またラッセルがNBA史上最高のディフェンダーと称される大きな理由は、そのリム守備力の高さ。ラッセルが現役だった1950~60年代当時は「ショットブロック」がカウントされていなかったため、公式記録には残っていないが、1966年2月7日のウォリアーズ戦で25ブロックをマークしたという逸話もある(1試合におけるブロック数のNBA公式最多記録は、1973年にレイカーズのエルモア・スミスがマークした17本)。
以下、ラッセルがNBAで残した功績:
- 優勝:11回(歴代最多)
- MVP:5回(歴代2位)
- リバウンド王:5回
- オールスター選出:12回
ラッセルは現役13シーズン中11シーズンでリーグ制覇を達成。11回の優勝は、NBA/NFL/NHL/MLBのアメリカ4大プロスポーツにおいて、アイスホッケーのアンリ・リシャールと並ぶ最多記録だ。
さらにラッセルは1955年と56年にNCAAのカレッジバスケを2連覇し、1956年のメルボルン五輪ではアメリカ代表として金メダルを獲得。NBAコミッショナーのアダム・シルバーはラッセルを「究極の勝者」と評した。
オフコートでもレジェンド
ビル・ラッセルは、バスケットボールコートの外でもアメリカの社会に多大な影響を与えた人物。特に1960年代には公民権運動の指導者の1人として活躍した。
ラッセルがNBA現役選手だった20世紀中盤のアメリカは、まだ黒人に対する人種差別が色濃く残っていた時代。当時のラッセルは、すでに国を代表するアスリートだったにもかかわらず、様々な差別を経験/目撃したという。
1961年にセルティックスのチームメイト(サム・ジョーンズ)がケンタッキー州レキシントンのレストランで人種を理由にサービスを拒否された際には、プレイヤーによるボイコットを主導。
またボクサーのモハメド・アリがベトナム戦争への徴兵を拒否して物議をかもした際には、マーティン・ルーサー・キングやカリーム・アブドゥル・ジャバーらと共にアリの立場を支持した。

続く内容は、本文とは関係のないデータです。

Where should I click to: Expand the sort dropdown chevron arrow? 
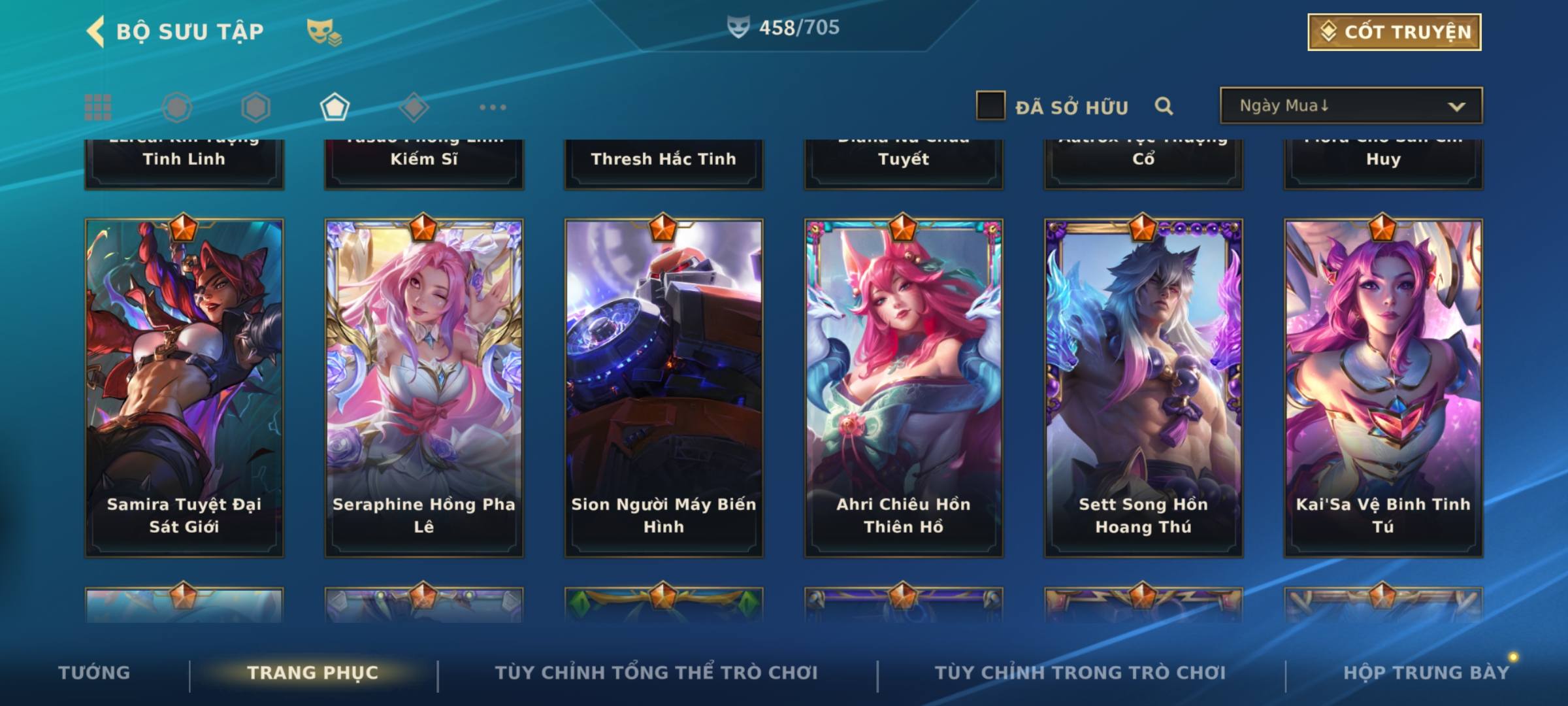1456,107
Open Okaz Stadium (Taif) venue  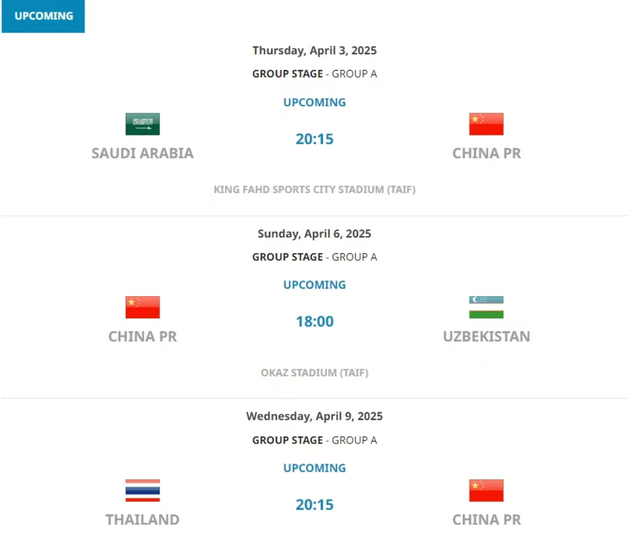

▼1967年の『クリーブランド・サミット』にて。前列左からビル・ラッセル、モハメド・アリ、ジム・ブラウン、カリーム・アブドゥル・ジャバー
キャリアを通してオンコートだけでなく、オフコートでも戦い続けたラッセル。1966年にはレッド・アワーバックの後任としてセルティックスの選手兼ヘッドコーチに就任し、米プロスポーツ史上初のアフリカ系アメリカ人HCとなった。
ビル・ラッセルは、後の黒人アスリートたちが躍動するための道を切り開いたレジェンド中のレジェンドだ。